O movimento ocorre após anos de paralisação no Legislativo sobre o tema. Propostas para disciplinar os penduricalhos e até mesmo recriar formalmente o adicional por tempo de serviço chegaram a ser discutidas, mas não avançaram diante da falta de consenso político e da pressão de diferentes categorias do funcionalismo.
Nos bastidores, a decisão foi recebida com preocupação por integrantes do governo federal, que já enfrentam dificuldades para conter pressões corporativas por aumentos salariais. A reabertura desse tipo de benefício tende a estimular reivindicações semelhantes em outras carreiras públicas, ampliando o impacto fiscal em um cenário já desafiador para as contas públicas.

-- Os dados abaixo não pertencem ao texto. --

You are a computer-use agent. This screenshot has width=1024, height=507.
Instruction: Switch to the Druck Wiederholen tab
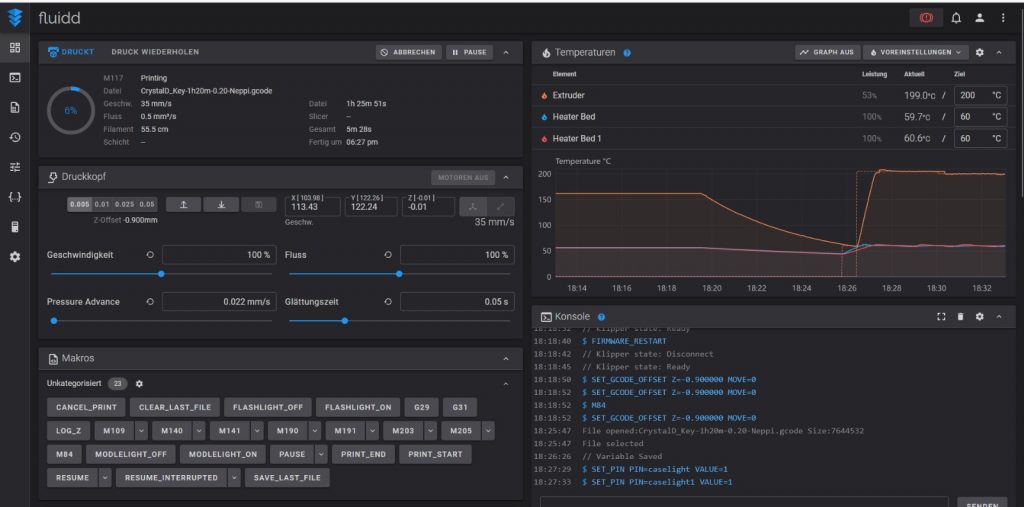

Ao mesmo tempo, a medida reacende o debate sobre o papel de cada Poder na definição de regras salariais e sobre os limites da atuação do Judiciário em temas que, tradicionalmente, são tratados no Congresso Nacional. A ausência de uma legislação clara acabou criando espaço para interpretações que agora redesenham o alcance do teto constitucional.
Com a decisão, o Supremo consolida um entendimento que pode ter efeitos duradouros sobre a estrutura remuneratória do serviço público, ao mesmo tempo em que pressiona o Legislativo a retomar a discussão e definir parâmetros mais objetivos para evitar novas distorções.